The Company's Prospectus filed pursuant to Rule 424(b) of the Securities Act of 1933, as amended, dated April 21, 2000.

(c)
 
All other reports filed pursuant to Section 13(a) or 15(d) of the 1934 Act, since the end of the year covered by the document referred to in (a) above.

          Item 4.          Description of Securities

          COMMON STOCK

          The Company has Forty Million (40,000,000) authorized shares of Common Stock, $.001 par value per share, of which Four Million Seven Hundred Forty Thousand Five Hundred Ninety Six (4,740,596) shares were issued and outstanding as of August 25, 2000. All shares of Common Stock outstanding are, and the shares offered hereby when paid for and issued will be, legally issued, fully paid and non-assessable. Holders of the Common Stock are entitled to one vote per share with respect to all matters that are required by law to be submitted to vote of shareholders. Holders of the Common Stock are not entitled to cumulative voting. This means that the holder(s) of more than fifty percent (50%) of the aggregate voting rights of the Company's securities can elect all of the directors of the Company. The Common Stock has no redemption, preemptive or sinking fund rights.
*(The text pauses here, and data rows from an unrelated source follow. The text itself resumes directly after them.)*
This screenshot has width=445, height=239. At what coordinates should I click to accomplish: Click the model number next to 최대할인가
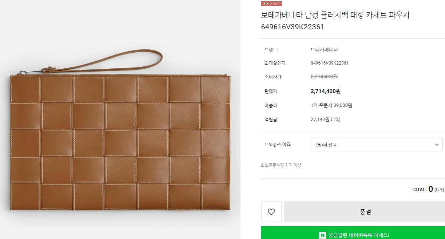tap(329, 63)
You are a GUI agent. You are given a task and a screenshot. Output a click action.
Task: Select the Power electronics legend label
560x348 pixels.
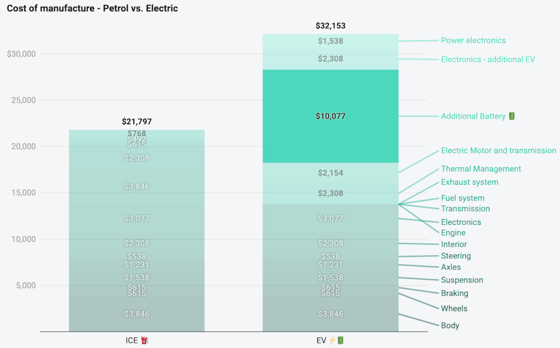tap(473, 40)
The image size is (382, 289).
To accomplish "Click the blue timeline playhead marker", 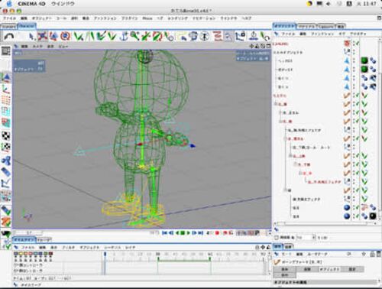I will [x=105, y=254].
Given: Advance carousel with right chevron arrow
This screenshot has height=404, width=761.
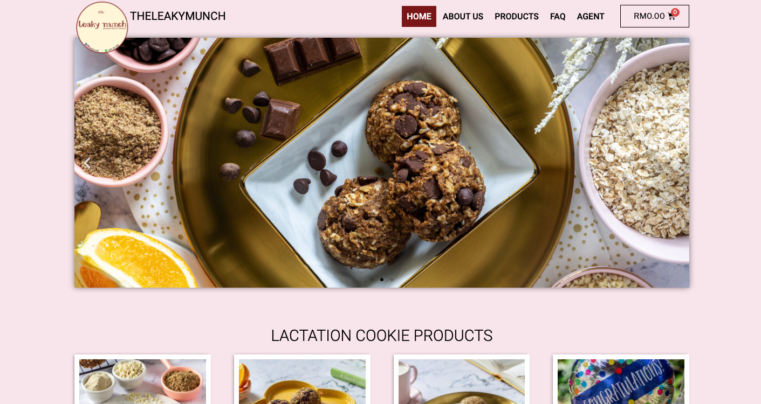Looking at the screenshot, I should (677, 163).
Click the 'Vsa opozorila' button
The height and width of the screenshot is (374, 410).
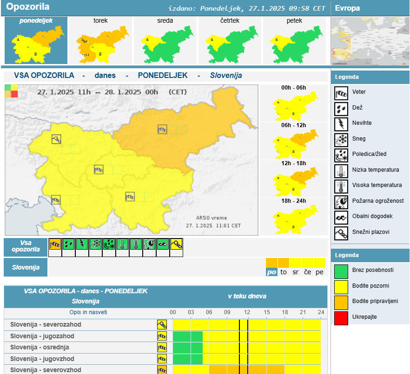[26, 248]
Holders of the Common Stock are entitled to dividends when, as and if declared by the Board of Directors from funds legally available therefore. The Company has never paid any dividends on its Common Stock and intends, for the foreseeable future, that earnings generated by the Company's operations will be used to pay dividends on preferred stock, if any, and to finance the Company's working capital and market expansion requirements. The Company, therefore, does not anticipate that any dividends will be paid to holders of Common Stock. In the event of liquidation, dissolution or winding up the Company, holders of Common Stock are entitled to share ratably in the amount available for distribution to the holders of Common Stock.
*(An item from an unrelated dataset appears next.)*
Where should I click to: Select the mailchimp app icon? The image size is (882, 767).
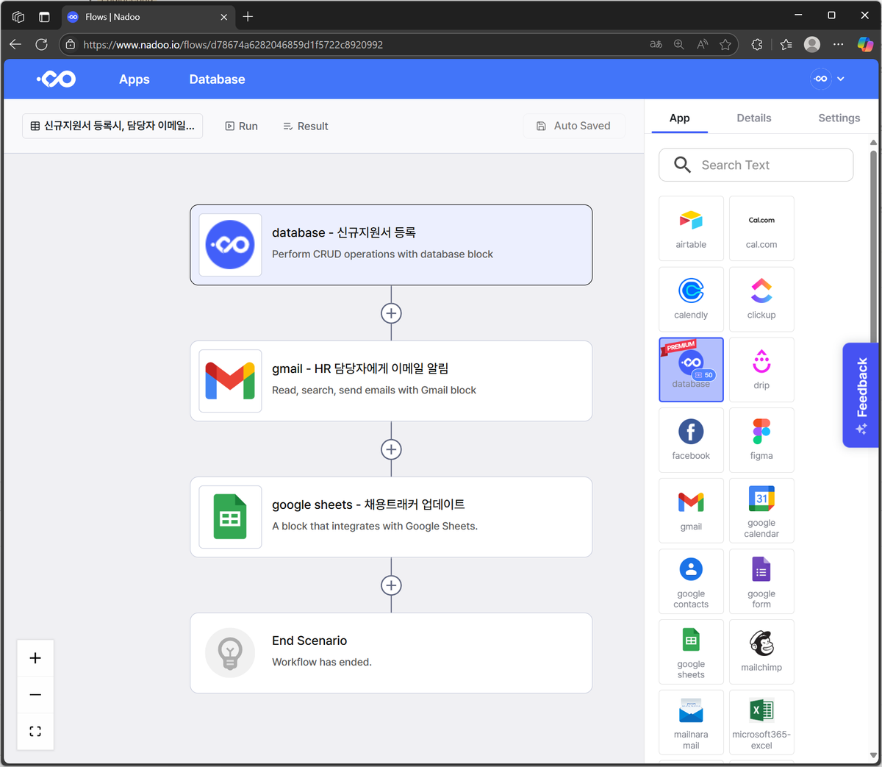[x=761, y=643]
          NON-VOTING COMMON STOCK

          The Company has authorized the issuance of Five Million (5,000,000) shares of Non-Voting Common ("NVC") Stock. The Company's Board of Directors has the power to determine the dividend, conversion rights, redemption rights and similar matters of any future series of NVC Stock that may be issued. None of the NVC stock is presently issued and outstanding as of August 25, 2000.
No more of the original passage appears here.